What this task involves
Among these records, which lines include "computer"? Copy them out.

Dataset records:
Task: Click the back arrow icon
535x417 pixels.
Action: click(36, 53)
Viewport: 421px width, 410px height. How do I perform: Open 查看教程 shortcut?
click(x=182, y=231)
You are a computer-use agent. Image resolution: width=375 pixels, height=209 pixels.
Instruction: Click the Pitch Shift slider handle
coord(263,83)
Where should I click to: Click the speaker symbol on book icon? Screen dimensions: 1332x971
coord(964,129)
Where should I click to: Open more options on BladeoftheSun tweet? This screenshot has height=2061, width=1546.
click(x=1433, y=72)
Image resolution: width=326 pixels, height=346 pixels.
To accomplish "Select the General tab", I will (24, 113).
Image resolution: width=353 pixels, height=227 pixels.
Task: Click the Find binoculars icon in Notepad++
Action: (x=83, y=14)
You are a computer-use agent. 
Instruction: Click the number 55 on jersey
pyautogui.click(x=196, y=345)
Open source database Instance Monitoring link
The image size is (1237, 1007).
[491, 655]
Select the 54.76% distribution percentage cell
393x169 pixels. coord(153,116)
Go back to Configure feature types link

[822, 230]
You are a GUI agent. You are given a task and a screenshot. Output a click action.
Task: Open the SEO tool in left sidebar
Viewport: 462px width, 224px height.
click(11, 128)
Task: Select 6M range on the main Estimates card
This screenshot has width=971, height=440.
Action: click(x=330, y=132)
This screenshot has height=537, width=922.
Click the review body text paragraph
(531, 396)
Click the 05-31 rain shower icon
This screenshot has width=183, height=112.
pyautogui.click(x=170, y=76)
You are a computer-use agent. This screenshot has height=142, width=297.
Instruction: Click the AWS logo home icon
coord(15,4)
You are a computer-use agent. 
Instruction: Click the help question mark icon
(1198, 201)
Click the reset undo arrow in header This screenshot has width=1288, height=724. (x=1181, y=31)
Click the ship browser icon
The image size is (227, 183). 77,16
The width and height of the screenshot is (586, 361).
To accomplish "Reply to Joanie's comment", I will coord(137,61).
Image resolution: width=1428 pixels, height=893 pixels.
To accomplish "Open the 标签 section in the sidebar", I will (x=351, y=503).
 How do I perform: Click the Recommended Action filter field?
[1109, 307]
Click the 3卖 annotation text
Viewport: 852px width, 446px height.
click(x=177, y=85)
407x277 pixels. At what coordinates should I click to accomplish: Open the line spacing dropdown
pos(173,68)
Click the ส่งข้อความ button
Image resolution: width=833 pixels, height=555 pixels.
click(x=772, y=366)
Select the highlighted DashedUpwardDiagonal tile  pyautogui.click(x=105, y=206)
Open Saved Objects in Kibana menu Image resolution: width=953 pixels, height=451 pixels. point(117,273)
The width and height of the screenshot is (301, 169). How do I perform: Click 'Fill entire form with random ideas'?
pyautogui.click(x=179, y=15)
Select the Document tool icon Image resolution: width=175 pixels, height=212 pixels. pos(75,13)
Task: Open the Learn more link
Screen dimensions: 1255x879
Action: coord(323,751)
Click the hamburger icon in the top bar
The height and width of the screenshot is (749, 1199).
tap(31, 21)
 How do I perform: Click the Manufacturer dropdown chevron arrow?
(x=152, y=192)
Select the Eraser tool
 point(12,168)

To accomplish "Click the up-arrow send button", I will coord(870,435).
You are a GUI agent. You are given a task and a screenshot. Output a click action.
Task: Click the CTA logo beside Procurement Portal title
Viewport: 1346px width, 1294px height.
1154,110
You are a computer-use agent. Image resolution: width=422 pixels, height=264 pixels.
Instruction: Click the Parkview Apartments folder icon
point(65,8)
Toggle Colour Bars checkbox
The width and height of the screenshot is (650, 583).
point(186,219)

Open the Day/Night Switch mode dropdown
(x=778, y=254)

Response below
You are a computer-use agent. Image resolution: width=375 pixels, height=209 pixels.
You are a computer-use agent. 
You are a computer-use agent. This screenshot has height=142, width=297.
You are a computer-use agent. 
You are a computer-use agent. Image resolution: width=422 pixels, height=264 pixels.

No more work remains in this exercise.